Discussion and Conclusion

It was observed that C. oxycantha does not reduce the risk of HF progression. Instead, HF progression counts seemed to increase at baseline for the C. oxycantha group. A subgroup analysis of patients with LVEF ≤ 35% showed increased HF progression risk throughout the study. Increased HF progression risk was thought to be due to low power since the study used secondary data and the sample size was small. Even the subgroup analysis that had sicker patients was more limited in power since the sample size was very small (n = 68).

Paucity of studies examining effect of C. oxycantha on HF progression made it impossible to make comparisons in the results. The authors of this study cited the “Survival and Prognosis: Investigation of Crataegus Extract WS 1442 in Congestive Heart Failure (SPICE)” [1, p. 591] trial as a comparable study. However, the study had not been published by the time Zick and colleagues [1] conducted this study. The SPICE clinical trial involved almost 3,000 HF subjects whose LVEF was less than or equal to 35% and progression was monitored over a period of 24 months. The same extract (Crataegus Special Extract WS 1442) was used at the same dosage and baseline characteristics same as this current study [9]. The unpublished SPICE trial results indicated a non-significant HF progression difference for treatment and placebo groups but the progression in Zick and colleagues’ [1] study was higher. It was impossible to compare relative risk over time using the SPICE trial since Kaplan-Meier curves were not available. Possible drug interactions may have resulted among patients who were using digoxin, which interacted with flavinoids from the C. oxycantha extracts [10].

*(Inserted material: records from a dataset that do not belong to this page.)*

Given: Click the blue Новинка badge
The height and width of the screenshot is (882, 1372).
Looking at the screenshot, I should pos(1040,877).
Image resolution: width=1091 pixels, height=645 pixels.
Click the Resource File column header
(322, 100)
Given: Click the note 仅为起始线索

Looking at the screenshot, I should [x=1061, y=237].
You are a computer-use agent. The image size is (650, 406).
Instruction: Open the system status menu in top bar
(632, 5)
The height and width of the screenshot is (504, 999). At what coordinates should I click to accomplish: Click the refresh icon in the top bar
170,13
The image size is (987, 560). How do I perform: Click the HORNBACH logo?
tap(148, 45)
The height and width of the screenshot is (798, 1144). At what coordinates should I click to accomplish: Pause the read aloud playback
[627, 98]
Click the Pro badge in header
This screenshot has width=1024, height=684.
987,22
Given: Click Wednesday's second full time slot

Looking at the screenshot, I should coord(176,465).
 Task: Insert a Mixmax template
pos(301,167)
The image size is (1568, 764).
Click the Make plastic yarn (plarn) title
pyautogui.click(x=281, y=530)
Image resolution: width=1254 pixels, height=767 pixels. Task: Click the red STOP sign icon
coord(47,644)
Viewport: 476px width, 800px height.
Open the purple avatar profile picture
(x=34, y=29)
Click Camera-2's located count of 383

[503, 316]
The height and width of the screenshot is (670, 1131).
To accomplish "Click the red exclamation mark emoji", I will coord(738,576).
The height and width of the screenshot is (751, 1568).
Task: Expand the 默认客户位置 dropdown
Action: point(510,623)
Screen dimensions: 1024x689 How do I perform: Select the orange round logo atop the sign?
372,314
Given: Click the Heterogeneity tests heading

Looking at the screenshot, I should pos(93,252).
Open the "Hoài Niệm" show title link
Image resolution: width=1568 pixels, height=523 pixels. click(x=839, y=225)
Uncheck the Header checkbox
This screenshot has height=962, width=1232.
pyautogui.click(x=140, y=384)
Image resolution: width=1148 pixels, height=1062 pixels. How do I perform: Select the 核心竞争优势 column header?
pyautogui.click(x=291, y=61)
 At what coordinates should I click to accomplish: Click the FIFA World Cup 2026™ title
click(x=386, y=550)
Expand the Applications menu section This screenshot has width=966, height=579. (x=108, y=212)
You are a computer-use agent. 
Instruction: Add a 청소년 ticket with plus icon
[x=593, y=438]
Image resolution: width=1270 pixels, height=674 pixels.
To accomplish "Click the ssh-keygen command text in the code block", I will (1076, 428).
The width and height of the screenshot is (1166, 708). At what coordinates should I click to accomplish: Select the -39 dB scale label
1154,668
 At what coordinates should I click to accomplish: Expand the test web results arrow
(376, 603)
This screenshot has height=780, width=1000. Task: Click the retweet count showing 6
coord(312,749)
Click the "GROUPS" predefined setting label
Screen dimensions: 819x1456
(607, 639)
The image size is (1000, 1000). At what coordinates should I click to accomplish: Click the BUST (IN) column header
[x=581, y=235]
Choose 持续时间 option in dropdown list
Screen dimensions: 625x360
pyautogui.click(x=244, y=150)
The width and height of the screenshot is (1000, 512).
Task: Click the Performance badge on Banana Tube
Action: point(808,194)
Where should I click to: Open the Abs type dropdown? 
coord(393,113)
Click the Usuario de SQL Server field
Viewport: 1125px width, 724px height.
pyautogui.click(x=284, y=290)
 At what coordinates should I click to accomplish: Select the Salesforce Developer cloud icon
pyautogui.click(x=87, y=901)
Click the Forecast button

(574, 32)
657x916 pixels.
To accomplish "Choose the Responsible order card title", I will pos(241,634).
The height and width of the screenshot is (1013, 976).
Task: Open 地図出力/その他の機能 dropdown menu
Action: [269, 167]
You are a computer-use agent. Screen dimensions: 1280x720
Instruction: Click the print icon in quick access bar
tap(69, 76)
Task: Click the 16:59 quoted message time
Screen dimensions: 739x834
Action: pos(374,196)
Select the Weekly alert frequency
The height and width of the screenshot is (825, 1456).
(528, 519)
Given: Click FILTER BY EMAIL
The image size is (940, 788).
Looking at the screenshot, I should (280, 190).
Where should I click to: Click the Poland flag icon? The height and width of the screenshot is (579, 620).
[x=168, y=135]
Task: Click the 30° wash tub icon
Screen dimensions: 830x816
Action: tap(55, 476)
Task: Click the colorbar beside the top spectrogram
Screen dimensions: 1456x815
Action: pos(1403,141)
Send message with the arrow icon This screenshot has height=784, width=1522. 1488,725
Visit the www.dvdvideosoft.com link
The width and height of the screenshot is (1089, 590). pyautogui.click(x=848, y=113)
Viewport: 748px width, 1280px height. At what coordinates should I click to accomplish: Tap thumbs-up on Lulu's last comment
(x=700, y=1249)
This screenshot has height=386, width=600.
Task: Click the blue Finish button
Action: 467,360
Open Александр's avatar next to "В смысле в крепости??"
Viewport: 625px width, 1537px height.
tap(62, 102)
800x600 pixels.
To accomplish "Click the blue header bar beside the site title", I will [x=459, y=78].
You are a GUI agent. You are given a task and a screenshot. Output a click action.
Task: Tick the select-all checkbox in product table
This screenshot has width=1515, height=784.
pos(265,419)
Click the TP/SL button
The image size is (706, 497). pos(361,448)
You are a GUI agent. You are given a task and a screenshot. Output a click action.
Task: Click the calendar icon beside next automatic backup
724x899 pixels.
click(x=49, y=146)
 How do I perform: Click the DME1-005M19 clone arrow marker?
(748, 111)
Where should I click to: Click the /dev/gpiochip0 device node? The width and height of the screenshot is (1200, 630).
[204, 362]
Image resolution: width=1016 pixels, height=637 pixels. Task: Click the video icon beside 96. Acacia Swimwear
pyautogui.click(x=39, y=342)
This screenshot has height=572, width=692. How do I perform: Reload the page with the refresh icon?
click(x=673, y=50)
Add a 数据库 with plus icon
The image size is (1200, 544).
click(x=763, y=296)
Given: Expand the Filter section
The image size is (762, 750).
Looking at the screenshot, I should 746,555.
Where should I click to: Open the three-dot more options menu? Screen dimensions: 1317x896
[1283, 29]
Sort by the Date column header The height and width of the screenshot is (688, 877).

Some of the limitations in this study included a small sample size which led to reduced power of detecting hazard ratios. The study was a secondary data analysis, and hence monitoring HF progression may have been limited. With these limitations, Zick et al [1] caution the use of C. oxycantha extracts in treatment of HF progression where close monitoring should be done. Crataegus Special Extract WS 1442 was identified as ineffective in improving HF progression. Instead, there is likelihood that the treatment exacerbates the risk during early phase of HF progression.

Reference List

  1. Zick SM, Gillespie B, Aaronson KD. The effect of Crataegus oxycantha Special Extract WSS 1442 on clinical progression in patients with mild to moderate symptoms of heart failure, Eur J Heart Fail. 2008;10(6): 587-593.
  2. Baliga RR , Pitt B, Givertz M. Management of heart failure, Volume 1. Berlin: Springer; 2008.
  3. Chatburn RL. Handbook for health care research. 2nd edition. Sudbury, MA: Jones & Bartlett Learning; 2009.
  4. Amdur RJ, Bankert EA. Institutional review board: management and function. Sudbury; MA: Jones & Bartlett Learning; 2002.
  5. Griffin BP, Topol EJ, Nair D. Manual of cardiovascular medicine. 3rd edition. Lippincott Williams & Wilkins;2008
  6. Greenberg B, Barnard D, Narayan S. Management of heart failure. Sydney: John Wiley and Sons; 2010.
  7. Zhang Z, Chang Q, Zhu M, Huang Y, Ho WKK, Chen ZY. Characterization of antioxidants present in hawthorn fruits. J Nutr Biochem. 2001;12: 144–152.
  8. Aalen OO, Borgan Ø, Gjessing HK. Survival and event history analysis: a process point of view. Berlin: Springer; 2008.
  9. Holubarsch CJ, Colucci WS, Meinertz T, Gaus W, Tendera M. Survival and prognosis: investigation of Crataegus Extract WS 1442 in congestive heart failure (SPICE)—rationale, study design and study protocol. Eur J Heart Fail 2000;2:431–437.
  10. Tankanow R, Tamer HR, Streetman DS, et al. Interaction study between digoxin and a preparation of hawthorn (Crataegus oxyacantha) J Clin Pharmacol. 2003;43:637–642.